>>
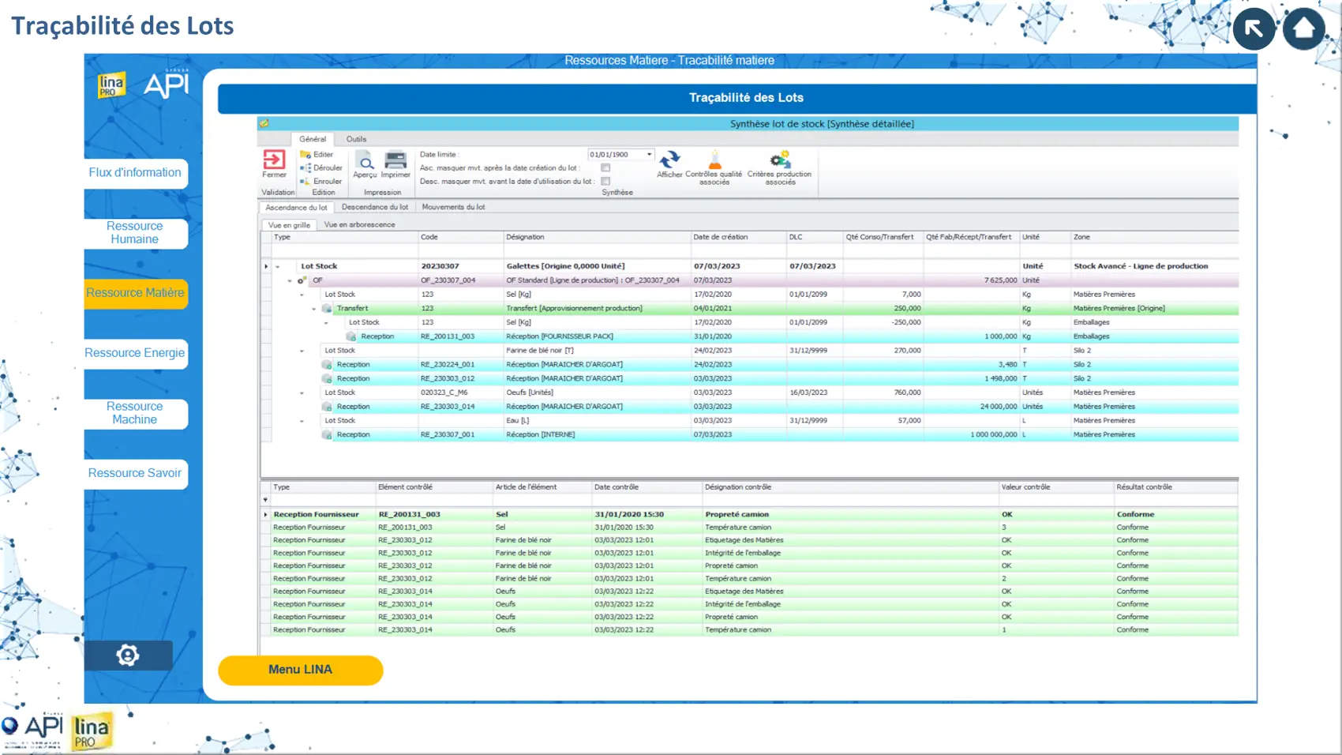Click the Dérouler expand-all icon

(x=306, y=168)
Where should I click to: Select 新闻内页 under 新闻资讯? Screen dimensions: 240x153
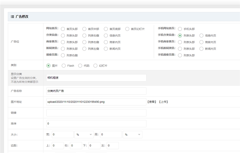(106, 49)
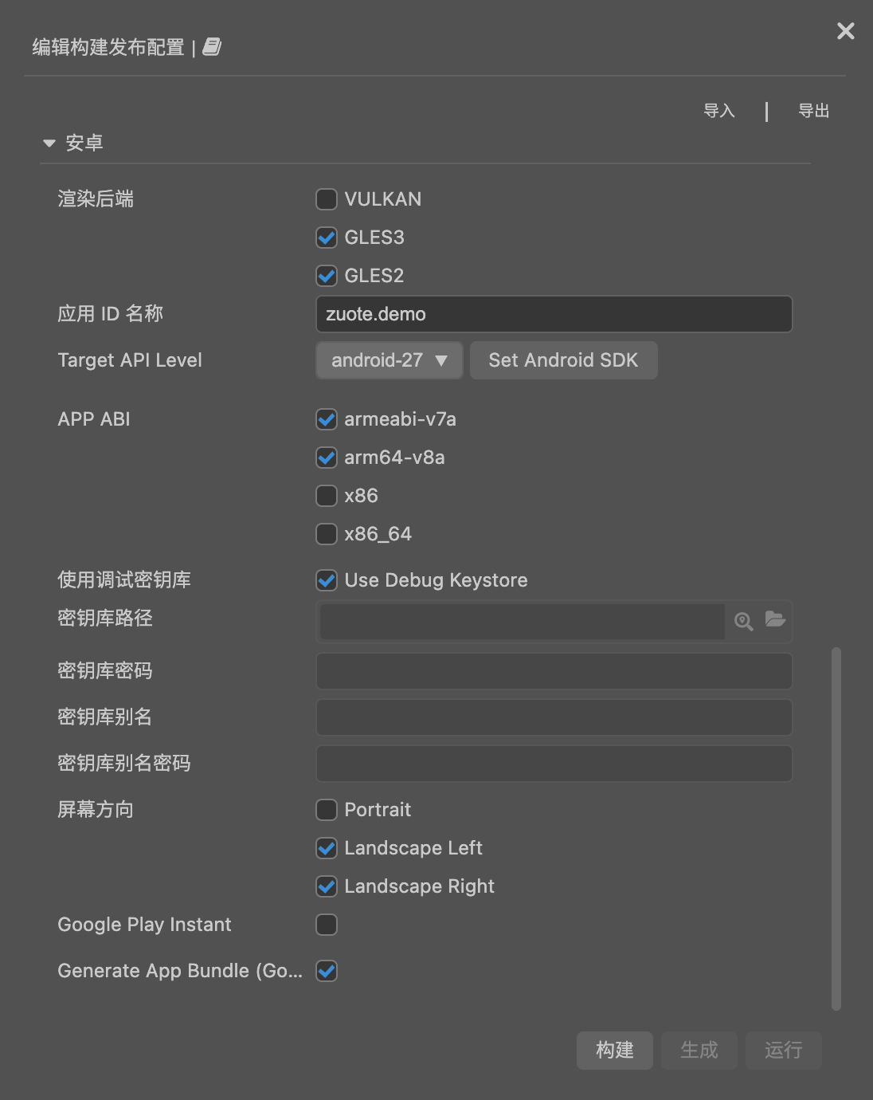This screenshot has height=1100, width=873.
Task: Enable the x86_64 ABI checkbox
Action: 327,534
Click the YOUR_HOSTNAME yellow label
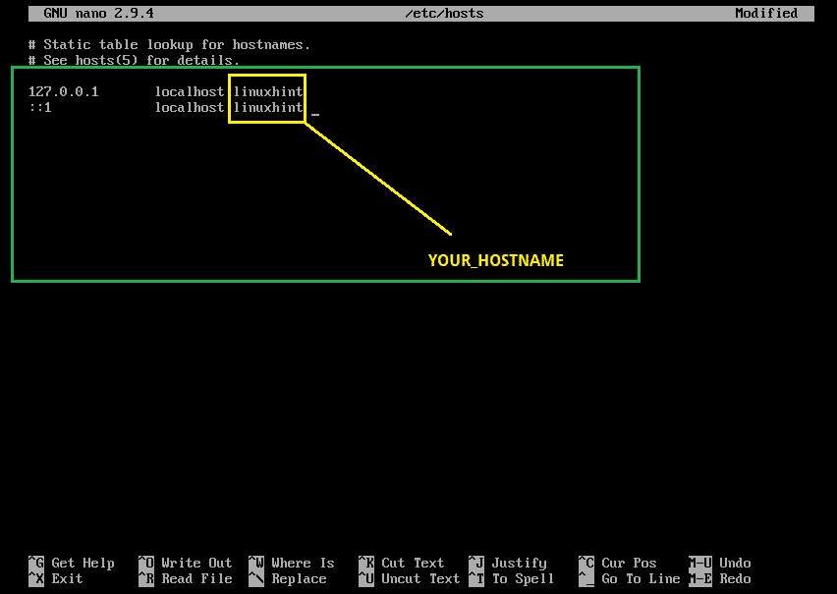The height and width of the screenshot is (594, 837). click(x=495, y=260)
<<
Your answer must be the lines from the one containing "Where should I" through the last line of the records, both included, written out exactly and without pictures.

Where should I click to: Select 新闻内页 under 新闻资讯? Screen dimensions: 240x153
(106, 49)
This screenshot has height=1100, width=873.
Task: Enable the x86_64 ABI checkbox
Action: 327,534
Click the YOUR_HOSTNAME yellow label
The height and width of the screenshot is (594, 837). click(x=495, y=260)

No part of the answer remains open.